I do know those of you who dialed in could listen, you just couldn't speak. And so thank you all for those many people who shifted over to the web.
And we could see the numbers. It was probably the largest call we've had.
So thank you for that. The length of this call is actually in response to shareholders, many of you on the line, in fact, who we know well who have given us the feedback to go into a little bit more detail on this quarter.
I think you'll see a consistent quarter of operational delivery now, the operational reliability. It is that virtuous circle of safety, reliability feeding through to financial results that we've been working so hard on.
I think they do come through again this quarter. It allows us to compete well.
Probably the big thing that we're starting to see now is that we can again now plan the company for the longer term. Having progressed the Deepwater Horizon Spill Agreements in Principle is actually a big thing for shareholders.
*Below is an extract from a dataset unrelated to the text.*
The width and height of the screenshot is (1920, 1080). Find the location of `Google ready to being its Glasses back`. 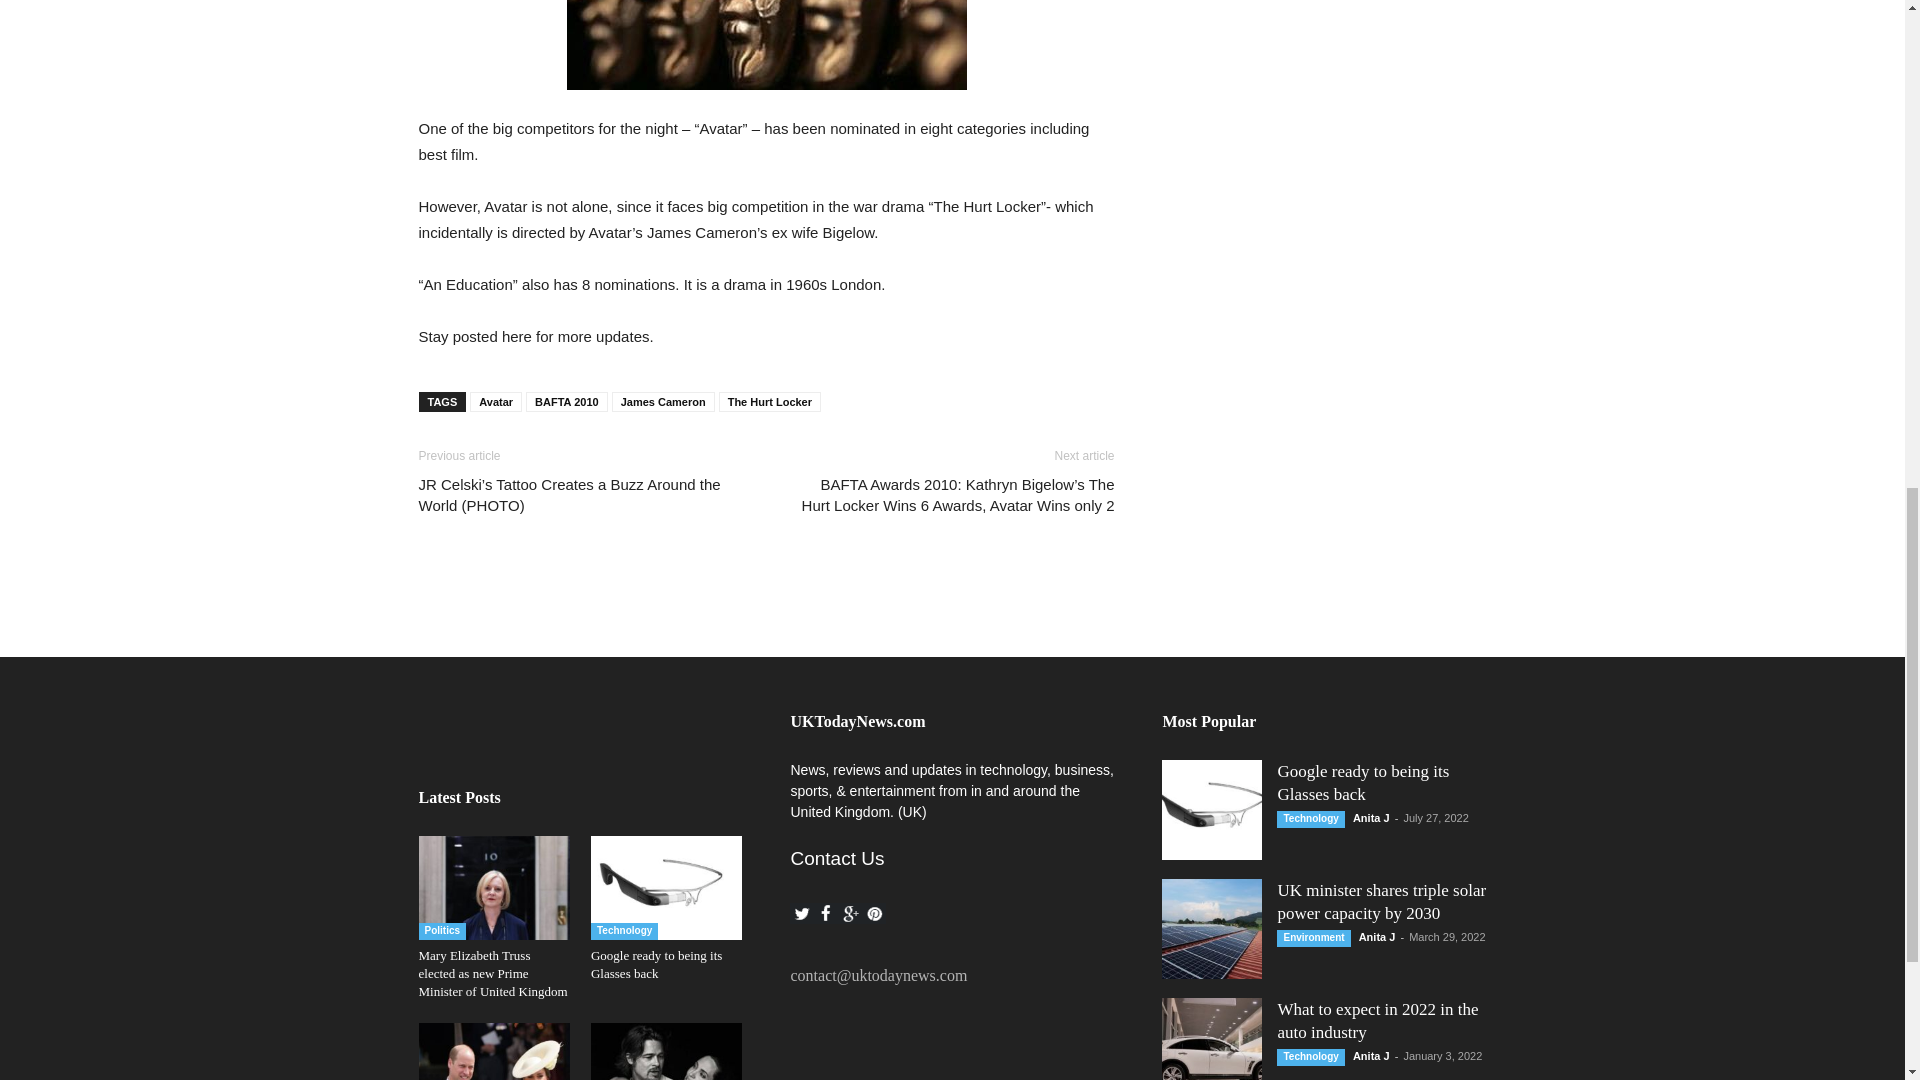

Google ready to being its Glasses back is located at coordinates (656, 964).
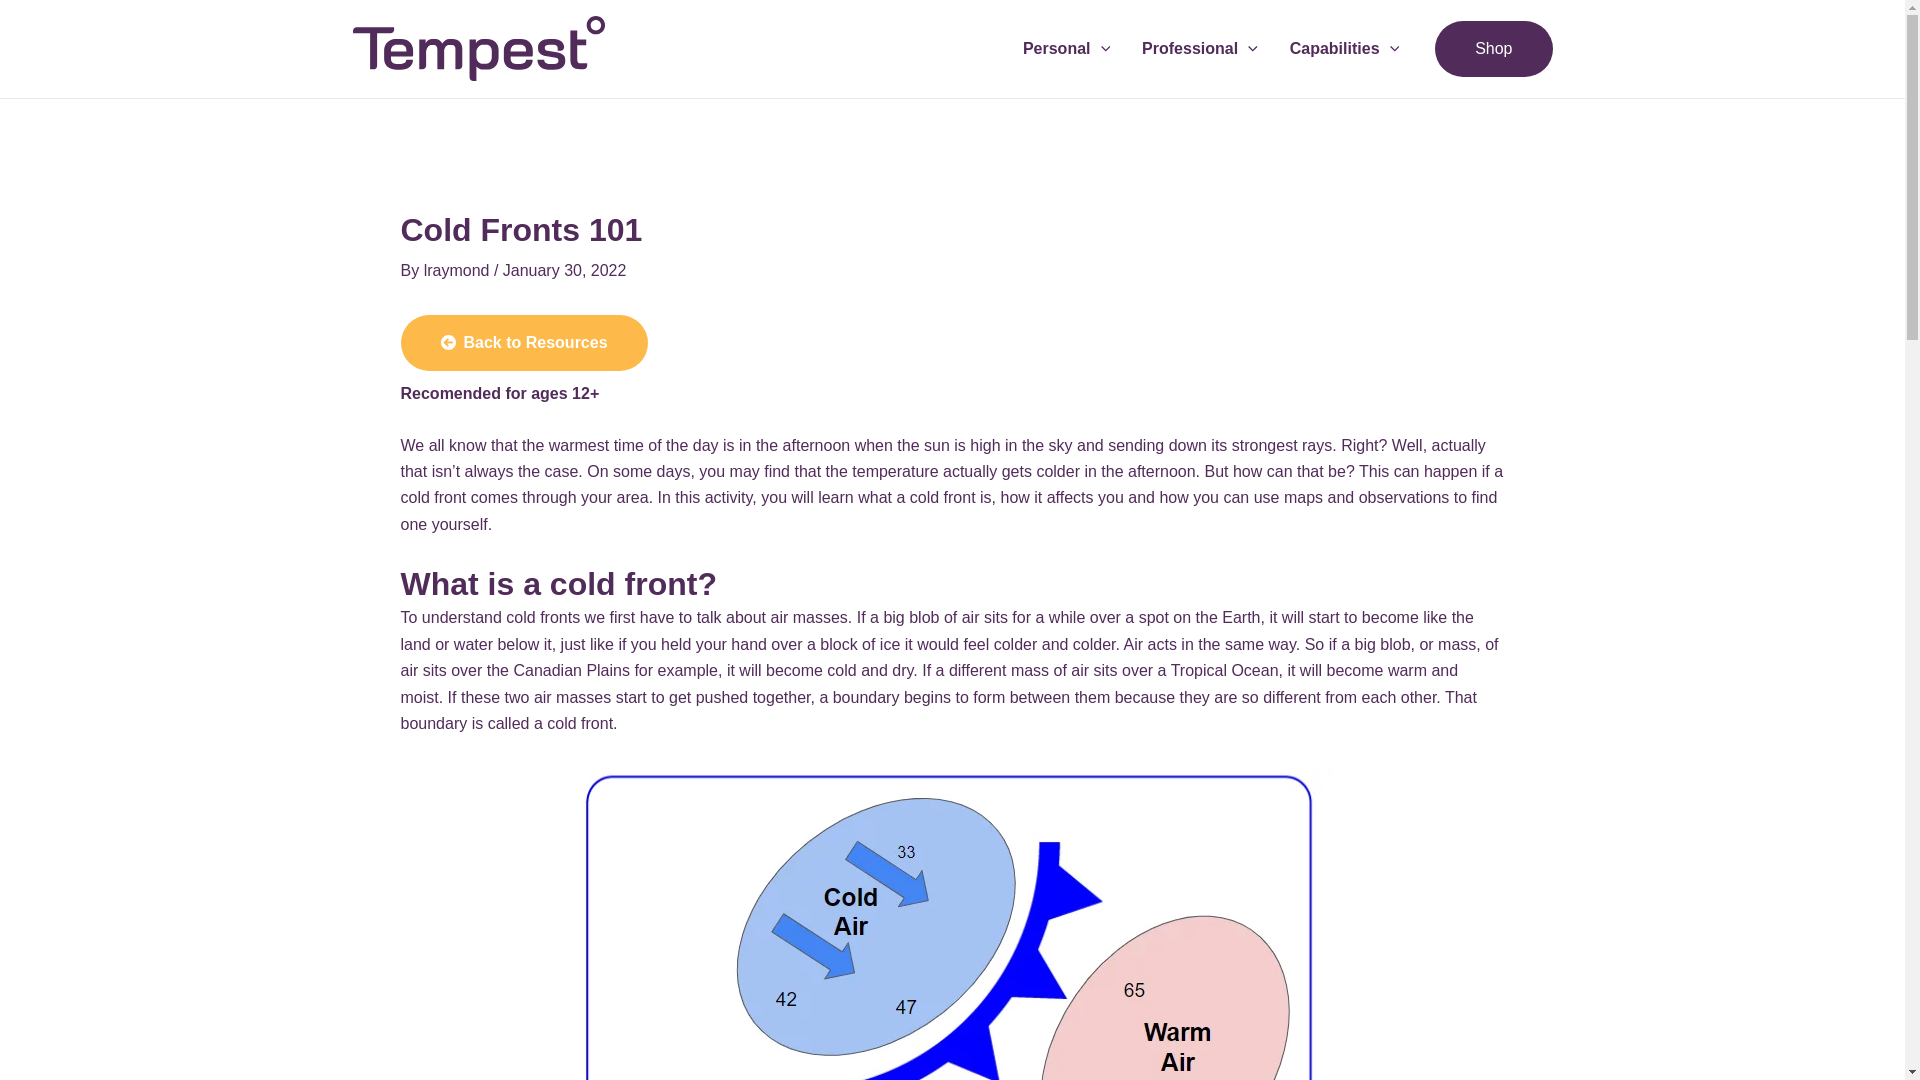 This screenshot has width=1920, height=1080. What do you see at coordinates (1344, 48) in the screenshot?
I see `Capabilities` at bounding box center [1344, 48].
Again, that reestablishing the financial framework, get the operating cash flow to be able to cover the capital expenditures and the dividends is our objective. Our dividend is going to be set at a level that's consistent with the long-term cash generation that we see the underlying businesses have that capability.
We've gone through all the numbers there. And supporting all that – and we are trying to make very sustainable changes in our cost structure, we want to support that commitment we've made to sustaining the dividend.
And that remains the strong priority for us right now without sacrificing the future growth of the firm. And I think with that, thank you all very much for your patience.
And we'll be out and around seeing many of you. Thanks.